Miss Fleming said Mr. ElBaradei “takes issue with the U.S. accusation that the agency has threatened its credibility,” adding, “We believe that we are impartial and credible and that actually our credibility has been enhanced.”

Earlier this week, Mr. ElBaradei appeared at one point to side with the United States in a dispute with European powers, saying a resolution proposed by Britain, France and Germany was not strong enough.

Mr. Brill yesterday assailed Iran for “violations and lies” that stretched over 18 years, including enriching uranium, processing small amounts of plutonium and other activities that Washington says point to a weapons agenda.

“Iran systematically and deliberately deceived the IAEA and the international community about these issues for year after year after year,” he said. The purpose, he said, was “the pursuit of nuclear weapons.”

Such conduct by Iran “constitutes noncompliance with its safeguards obligations,” Mr. Brill said. The language indirectly accused Iran of violating the nuclear-weapons Nonproliferation Treaty — an act that normally results in U.N. Security Council involvement.

Earlier, after hours of delay, Iran submitted a letter to the board agreeing to open its nuclear programs to pervasive spot inspections instead of waiting until seeing the text of the resolution.

But diplomats who asked for anonymity said Iran continued to insist it had the right to withdraw its promise to accept the inspections if the resolution made reference to Security Council involvement or contained other language it found unacceptable.

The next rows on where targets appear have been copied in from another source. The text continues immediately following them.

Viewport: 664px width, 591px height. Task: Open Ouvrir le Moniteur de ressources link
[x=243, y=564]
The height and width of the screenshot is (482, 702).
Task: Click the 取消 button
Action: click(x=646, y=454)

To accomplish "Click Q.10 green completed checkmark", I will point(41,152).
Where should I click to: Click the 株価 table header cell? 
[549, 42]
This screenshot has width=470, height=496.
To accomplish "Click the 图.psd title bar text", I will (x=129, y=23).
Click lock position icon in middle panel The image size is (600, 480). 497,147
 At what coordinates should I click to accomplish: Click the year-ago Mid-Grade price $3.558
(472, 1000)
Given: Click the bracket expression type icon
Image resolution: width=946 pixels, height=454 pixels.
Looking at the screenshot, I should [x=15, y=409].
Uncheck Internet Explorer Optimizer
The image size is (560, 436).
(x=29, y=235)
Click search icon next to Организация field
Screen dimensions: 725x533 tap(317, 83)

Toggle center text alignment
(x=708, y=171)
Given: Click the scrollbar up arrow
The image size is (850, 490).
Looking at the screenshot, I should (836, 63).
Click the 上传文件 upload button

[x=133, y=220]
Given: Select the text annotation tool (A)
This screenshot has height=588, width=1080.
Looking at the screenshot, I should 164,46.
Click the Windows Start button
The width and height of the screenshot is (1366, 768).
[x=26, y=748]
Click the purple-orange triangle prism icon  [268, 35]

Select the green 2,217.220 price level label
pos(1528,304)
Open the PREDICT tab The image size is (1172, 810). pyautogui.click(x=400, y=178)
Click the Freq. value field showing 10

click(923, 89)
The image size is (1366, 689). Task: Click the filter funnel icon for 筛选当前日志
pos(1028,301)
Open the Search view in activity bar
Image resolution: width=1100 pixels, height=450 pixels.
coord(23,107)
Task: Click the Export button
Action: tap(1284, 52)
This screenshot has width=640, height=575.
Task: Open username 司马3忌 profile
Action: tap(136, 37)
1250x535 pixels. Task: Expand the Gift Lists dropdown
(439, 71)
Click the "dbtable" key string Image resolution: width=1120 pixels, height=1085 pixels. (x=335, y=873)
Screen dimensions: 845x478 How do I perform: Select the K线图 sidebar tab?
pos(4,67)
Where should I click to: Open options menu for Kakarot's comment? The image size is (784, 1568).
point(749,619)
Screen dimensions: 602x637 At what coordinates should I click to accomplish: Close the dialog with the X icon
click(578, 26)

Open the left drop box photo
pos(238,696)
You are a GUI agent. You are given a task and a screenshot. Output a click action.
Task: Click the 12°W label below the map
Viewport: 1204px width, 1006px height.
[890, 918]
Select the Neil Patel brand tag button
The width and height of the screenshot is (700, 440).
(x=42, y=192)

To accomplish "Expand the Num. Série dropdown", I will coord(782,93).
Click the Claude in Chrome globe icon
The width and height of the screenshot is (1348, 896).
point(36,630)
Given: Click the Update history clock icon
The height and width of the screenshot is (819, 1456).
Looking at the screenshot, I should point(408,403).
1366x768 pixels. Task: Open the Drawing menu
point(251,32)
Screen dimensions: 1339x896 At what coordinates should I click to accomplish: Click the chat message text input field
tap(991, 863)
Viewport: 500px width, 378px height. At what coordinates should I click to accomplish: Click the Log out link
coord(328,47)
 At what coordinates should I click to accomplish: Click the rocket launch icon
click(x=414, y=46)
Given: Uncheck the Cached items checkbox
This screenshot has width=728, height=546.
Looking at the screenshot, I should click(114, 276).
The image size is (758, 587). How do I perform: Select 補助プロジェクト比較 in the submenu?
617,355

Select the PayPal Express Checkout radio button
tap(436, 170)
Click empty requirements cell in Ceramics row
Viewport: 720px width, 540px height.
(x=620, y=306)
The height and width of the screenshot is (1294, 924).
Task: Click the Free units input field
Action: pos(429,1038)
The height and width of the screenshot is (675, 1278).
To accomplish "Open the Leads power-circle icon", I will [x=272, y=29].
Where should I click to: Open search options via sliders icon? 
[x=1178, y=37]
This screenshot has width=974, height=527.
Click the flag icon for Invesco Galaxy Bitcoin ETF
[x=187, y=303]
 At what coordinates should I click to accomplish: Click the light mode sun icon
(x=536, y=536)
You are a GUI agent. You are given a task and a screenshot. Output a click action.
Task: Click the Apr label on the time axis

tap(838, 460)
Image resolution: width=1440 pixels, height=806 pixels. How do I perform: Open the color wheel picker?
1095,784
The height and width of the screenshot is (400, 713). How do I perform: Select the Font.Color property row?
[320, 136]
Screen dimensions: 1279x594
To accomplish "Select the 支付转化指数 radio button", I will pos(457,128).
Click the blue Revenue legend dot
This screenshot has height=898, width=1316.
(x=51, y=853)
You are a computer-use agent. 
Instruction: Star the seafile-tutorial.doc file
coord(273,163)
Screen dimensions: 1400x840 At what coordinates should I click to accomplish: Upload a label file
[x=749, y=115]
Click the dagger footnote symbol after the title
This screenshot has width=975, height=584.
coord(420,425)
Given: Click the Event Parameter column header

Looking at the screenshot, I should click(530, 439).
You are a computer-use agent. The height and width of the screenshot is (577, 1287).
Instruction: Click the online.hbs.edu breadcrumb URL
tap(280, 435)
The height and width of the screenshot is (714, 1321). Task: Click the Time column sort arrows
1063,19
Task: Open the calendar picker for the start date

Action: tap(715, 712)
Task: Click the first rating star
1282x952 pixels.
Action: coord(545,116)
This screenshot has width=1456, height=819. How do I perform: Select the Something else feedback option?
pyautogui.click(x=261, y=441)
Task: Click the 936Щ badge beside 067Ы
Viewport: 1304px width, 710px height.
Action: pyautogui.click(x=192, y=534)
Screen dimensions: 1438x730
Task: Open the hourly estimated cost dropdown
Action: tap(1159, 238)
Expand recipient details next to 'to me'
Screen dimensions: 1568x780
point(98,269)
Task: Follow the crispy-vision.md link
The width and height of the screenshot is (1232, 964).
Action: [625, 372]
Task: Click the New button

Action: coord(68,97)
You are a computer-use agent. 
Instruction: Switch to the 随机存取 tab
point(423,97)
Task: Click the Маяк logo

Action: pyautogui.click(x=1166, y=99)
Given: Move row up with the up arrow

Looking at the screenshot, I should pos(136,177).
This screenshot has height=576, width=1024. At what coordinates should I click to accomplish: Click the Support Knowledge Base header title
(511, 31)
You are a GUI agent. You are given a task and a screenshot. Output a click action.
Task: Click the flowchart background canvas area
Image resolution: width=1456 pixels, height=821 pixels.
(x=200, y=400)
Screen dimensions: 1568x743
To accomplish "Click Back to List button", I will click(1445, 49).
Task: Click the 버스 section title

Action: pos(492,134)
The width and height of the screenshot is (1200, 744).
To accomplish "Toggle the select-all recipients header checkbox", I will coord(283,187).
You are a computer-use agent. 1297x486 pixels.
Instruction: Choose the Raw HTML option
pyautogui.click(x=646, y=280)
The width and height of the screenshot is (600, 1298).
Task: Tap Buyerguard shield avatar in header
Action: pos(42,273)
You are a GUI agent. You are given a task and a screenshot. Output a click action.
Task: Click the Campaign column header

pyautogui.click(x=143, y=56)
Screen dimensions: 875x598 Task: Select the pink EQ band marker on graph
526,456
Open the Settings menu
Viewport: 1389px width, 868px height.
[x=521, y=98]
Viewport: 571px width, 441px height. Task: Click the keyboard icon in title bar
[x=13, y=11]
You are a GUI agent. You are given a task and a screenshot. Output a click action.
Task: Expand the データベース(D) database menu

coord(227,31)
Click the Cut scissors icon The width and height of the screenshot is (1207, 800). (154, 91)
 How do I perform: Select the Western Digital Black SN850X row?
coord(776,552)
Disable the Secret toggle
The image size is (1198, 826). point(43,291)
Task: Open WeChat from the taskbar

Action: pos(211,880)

Such a move, however, would almost guarantee a strong resolution that might meet even U.S. wishes to have Iran declared in violation of safeguard agreements — triggering possible Security Council involvement.

Asked what links there were between a soft resolution and his country’s acceptance of wider inspections as well as its decision to suspend uranium enrichment — both board demands — Ali Akbar Salehi, the chief Iranian delegate, said, “They all go together.”

“We think that the American delegation — or the U.S. as a whole — is sort of a hostage to its own accusations,” he told reporters. “And I think the majority of the board are looking forward to see that this … is resolved peacefully.”

He suggested that Germany, France and Britain — the chief backers of a relatively soft resolution — had pledged to keep the issue from going to the Security Council if Iran continued to cooperate with agency efforts to probe its nuclear past and present.

“It’s not only a promise on their side; this is a promise of every thoughtful, wise and prudent member of the board,” he said.

Before the discussion moved to the board members’ capitals, a draft discussed in Vienna and quoted to the Associated Press by a senior diplomat would have given the board the right to immediately call an emergency session should any evidence surface that Iran was guilty of “significant failures.”

Mr. ElBaradei has said he wanted a strongly worded report that nonetheless stops short of asking for Security Council involvement.

Determining whether Iran tried to build nuclear weapons “will take some time and much verification effort,” Mr. ElBaradei told the board.

On Thursday, diplomats speaking on condition of anonymity told the AP that the agency identified Russia, China and Pakistan as likely sources for equipment that could be used by Iran for nuclear-weapons development. They gave no other details.

Iran says traces of weapons-grade uranium discovered earlier by IAEA inspectors were inadvertently imported on material it purchased abroad.